# Problem to solve:
Each line of the entries below that holds "computer" is needed, copied in full.

[Start of section]

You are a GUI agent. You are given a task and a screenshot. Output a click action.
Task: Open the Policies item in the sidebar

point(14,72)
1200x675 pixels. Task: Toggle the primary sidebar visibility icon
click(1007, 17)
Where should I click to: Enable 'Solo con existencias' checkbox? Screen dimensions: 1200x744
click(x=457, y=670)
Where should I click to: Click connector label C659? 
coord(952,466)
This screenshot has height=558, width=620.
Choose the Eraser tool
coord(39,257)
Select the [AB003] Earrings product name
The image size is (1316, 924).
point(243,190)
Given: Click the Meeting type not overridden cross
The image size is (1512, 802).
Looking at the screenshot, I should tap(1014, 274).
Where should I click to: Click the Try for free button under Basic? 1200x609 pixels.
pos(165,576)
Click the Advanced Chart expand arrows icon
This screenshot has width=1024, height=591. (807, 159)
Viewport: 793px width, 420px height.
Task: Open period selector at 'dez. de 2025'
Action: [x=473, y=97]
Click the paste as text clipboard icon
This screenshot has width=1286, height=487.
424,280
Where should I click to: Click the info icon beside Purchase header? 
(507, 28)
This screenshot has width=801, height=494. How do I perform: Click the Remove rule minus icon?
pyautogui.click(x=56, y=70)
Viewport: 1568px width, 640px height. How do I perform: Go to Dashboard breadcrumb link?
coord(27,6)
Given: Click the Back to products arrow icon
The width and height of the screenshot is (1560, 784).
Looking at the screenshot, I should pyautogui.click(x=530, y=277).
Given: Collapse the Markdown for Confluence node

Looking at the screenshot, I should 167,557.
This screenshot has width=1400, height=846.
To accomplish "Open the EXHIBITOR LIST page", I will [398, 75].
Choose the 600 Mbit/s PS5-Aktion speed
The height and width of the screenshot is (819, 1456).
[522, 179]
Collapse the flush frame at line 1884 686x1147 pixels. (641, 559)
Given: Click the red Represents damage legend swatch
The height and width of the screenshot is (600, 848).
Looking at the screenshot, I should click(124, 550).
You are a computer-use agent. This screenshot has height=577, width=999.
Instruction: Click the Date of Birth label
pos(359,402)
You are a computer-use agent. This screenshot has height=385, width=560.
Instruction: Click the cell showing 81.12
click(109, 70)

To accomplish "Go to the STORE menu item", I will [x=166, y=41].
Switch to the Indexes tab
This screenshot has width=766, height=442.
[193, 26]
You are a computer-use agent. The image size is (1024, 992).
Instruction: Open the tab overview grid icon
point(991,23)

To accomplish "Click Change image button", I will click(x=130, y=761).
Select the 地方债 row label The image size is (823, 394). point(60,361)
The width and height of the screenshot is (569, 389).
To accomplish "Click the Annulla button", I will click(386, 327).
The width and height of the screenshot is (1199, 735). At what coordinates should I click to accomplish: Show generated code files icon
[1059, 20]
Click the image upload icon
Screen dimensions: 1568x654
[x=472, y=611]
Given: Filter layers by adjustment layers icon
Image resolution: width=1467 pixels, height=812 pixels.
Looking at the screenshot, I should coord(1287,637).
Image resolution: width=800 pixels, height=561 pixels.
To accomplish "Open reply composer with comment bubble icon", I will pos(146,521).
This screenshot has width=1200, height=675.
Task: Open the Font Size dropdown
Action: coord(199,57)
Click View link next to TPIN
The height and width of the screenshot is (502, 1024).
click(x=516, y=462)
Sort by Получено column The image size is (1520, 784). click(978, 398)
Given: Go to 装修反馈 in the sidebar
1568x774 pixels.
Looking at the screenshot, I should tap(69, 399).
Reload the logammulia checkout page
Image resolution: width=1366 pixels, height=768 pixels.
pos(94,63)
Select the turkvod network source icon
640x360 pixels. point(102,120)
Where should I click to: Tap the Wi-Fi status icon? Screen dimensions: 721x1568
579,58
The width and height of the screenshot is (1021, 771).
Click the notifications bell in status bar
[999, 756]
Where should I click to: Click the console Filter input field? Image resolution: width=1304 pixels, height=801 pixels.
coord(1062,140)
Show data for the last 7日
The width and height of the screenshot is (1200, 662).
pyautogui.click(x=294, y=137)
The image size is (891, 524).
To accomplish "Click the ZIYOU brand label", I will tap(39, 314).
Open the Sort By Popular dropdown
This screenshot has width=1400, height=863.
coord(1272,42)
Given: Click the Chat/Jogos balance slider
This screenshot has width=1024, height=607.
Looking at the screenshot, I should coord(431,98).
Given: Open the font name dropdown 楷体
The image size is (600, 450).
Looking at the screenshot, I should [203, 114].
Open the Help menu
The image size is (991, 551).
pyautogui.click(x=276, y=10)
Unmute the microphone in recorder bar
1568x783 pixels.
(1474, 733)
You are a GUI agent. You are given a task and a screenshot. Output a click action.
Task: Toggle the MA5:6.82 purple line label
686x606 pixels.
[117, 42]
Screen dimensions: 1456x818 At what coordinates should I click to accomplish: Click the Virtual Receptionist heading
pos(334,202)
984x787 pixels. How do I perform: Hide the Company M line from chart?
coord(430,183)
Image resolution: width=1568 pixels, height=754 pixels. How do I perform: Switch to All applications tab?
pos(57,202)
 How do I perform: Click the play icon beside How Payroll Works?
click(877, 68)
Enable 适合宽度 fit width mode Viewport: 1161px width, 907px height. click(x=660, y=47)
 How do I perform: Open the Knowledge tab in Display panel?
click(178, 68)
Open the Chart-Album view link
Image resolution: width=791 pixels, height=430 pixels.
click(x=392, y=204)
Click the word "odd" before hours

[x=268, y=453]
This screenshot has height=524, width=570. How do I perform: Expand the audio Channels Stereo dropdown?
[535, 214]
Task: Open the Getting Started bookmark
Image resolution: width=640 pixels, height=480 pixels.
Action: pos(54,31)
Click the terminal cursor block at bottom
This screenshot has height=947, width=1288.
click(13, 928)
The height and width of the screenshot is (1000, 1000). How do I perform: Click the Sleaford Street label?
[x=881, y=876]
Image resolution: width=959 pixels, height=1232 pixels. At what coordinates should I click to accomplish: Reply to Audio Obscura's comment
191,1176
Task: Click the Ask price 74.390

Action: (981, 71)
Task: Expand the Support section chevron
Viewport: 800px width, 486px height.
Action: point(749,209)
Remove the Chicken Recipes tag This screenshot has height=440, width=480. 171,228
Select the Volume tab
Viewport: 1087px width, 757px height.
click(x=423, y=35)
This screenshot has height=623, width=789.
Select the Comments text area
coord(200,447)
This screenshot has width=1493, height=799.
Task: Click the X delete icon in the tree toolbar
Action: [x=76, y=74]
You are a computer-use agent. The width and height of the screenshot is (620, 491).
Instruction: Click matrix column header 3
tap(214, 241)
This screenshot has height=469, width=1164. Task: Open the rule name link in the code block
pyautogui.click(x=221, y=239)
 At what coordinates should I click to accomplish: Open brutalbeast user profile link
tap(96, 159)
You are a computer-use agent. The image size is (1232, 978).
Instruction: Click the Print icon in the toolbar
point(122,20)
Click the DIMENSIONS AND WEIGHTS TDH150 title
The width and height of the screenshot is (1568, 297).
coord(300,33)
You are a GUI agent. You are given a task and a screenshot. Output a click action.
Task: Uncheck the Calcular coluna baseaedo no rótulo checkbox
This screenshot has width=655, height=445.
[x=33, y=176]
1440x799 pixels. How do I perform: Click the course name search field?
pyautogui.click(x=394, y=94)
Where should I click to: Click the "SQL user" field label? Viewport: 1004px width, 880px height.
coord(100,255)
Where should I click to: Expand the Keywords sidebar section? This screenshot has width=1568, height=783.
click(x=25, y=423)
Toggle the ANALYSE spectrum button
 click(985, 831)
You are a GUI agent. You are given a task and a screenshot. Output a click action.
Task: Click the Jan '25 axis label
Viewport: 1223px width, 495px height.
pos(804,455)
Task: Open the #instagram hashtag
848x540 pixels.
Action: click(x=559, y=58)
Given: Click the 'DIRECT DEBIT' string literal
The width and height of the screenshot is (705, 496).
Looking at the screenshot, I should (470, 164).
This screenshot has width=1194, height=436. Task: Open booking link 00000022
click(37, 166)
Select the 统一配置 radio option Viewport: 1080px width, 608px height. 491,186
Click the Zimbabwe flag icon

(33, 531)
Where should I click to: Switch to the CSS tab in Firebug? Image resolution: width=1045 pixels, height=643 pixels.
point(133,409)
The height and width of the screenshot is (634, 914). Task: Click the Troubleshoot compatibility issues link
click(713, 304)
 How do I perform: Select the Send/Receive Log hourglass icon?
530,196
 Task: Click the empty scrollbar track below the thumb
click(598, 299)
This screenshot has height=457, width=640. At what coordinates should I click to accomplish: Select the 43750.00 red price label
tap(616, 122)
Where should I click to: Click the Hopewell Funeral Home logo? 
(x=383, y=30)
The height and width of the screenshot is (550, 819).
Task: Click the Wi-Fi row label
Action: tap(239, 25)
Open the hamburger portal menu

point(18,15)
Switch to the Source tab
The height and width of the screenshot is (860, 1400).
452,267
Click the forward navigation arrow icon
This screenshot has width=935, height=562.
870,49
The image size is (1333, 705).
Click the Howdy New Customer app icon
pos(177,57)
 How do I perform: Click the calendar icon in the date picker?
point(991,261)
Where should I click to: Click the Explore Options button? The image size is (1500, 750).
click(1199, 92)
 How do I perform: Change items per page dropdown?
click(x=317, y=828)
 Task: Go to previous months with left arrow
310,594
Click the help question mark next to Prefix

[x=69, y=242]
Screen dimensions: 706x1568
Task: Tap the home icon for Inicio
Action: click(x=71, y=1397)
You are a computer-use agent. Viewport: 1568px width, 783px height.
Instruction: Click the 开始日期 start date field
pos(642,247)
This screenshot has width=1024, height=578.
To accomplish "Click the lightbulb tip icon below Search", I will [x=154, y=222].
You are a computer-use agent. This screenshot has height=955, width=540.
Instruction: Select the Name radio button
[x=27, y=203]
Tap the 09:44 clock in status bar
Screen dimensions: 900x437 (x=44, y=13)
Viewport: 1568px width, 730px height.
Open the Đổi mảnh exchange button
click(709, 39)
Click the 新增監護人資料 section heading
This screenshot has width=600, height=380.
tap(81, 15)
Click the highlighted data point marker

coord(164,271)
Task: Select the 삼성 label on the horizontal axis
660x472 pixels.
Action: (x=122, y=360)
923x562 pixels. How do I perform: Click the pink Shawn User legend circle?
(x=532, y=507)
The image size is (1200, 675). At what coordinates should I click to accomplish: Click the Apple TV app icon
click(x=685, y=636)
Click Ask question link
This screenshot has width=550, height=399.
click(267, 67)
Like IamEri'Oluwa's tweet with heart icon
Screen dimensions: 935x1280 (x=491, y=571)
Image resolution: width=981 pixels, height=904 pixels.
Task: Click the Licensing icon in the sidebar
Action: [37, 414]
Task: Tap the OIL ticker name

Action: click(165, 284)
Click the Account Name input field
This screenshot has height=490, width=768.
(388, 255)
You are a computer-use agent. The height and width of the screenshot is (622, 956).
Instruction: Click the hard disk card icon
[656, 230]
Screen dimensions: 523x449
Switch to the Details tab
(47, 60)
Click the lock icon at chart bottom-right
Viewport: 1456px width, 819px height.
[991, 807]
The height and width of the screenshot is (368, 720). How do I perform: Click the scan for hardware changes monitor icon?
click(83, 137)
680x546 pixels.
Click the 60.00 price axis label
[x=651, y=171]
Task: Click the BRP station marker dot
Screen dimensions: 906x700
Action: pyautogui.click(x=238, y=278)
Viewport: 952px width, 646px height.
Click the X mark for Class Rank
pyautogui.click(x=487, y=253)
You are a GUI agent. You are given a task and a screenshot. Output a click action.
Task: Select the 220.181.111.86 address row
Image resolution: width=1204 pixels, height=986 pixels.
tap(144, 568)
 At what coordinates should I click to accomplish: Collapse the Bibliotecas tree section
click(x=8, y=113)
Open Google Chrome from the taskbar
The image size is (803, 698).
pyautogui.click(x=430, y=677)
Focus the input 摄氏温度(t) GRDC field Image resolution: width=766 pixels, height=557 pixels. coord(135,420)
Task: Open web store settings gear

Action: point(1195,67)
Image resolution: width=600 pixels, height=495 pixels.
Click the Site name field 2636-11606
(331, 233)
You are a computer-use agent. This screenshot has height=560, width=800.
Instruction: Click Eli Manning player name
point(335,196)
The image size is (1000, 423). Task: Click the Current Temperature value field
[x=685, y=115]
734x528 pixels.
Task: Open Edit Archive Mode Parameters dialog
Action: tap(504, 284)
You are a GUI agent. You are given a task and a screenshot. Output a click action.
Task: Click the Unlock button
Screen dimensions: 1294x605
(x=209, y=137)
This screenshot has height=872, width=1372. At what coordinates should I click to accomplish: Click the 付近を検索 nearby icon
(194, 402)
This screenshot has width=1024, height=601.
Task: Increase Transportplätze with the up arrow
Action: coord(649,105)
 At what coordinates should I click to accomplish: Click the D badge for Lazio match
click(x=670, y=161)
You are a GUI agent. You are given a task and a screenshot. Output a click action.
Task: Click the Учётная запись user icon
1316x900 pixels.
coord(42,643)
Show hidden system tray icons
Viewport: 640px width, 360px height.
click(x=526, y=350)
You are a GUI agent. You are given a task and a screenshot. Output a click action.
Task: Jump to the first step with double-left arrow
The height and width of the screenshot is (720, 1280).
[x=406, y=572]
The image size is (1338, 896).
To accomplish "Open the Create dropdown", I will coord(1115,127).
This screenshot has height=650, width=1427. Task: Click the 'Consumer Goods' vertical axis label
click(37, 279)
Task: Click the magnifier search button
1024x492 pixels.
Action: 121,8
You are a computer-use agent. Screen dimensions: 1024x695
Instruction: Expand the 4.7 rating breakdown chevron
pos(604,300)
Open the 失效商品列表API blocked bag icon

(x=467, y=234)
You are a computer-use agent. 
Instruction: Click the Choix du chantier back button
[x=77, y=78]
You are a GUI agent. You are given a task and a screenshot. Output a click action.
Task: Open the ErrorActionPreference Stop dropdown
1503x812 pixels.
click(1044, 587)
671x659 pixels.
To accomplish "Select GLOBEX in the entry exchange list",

[End of section]

# Response for this exercise:
You are a computer-use agent. This screenshot has height=577, width=999.
You are a computer-use agent. This screenshot has height=385, width=560.
You are a computer-use agent. The image size is (1024, 992).
You are a computer-use agent. The width and height of the screenshot is (620, 491).
You are a computer-use agent. The image size is (1232, 978).
You are a computer-use agent. Viewport: 1568px width, 783px height.
You are a computer-use agent. This screenshot has height=955, width=540.
You are a computer-use agent. The height and width of the screenshot is (622, 956).
You are a computer-use agent. This screenshot has height=560, width=800.
You are a computer-use agent. Screen dimensions: 1024x695
You are a computer-use agent. 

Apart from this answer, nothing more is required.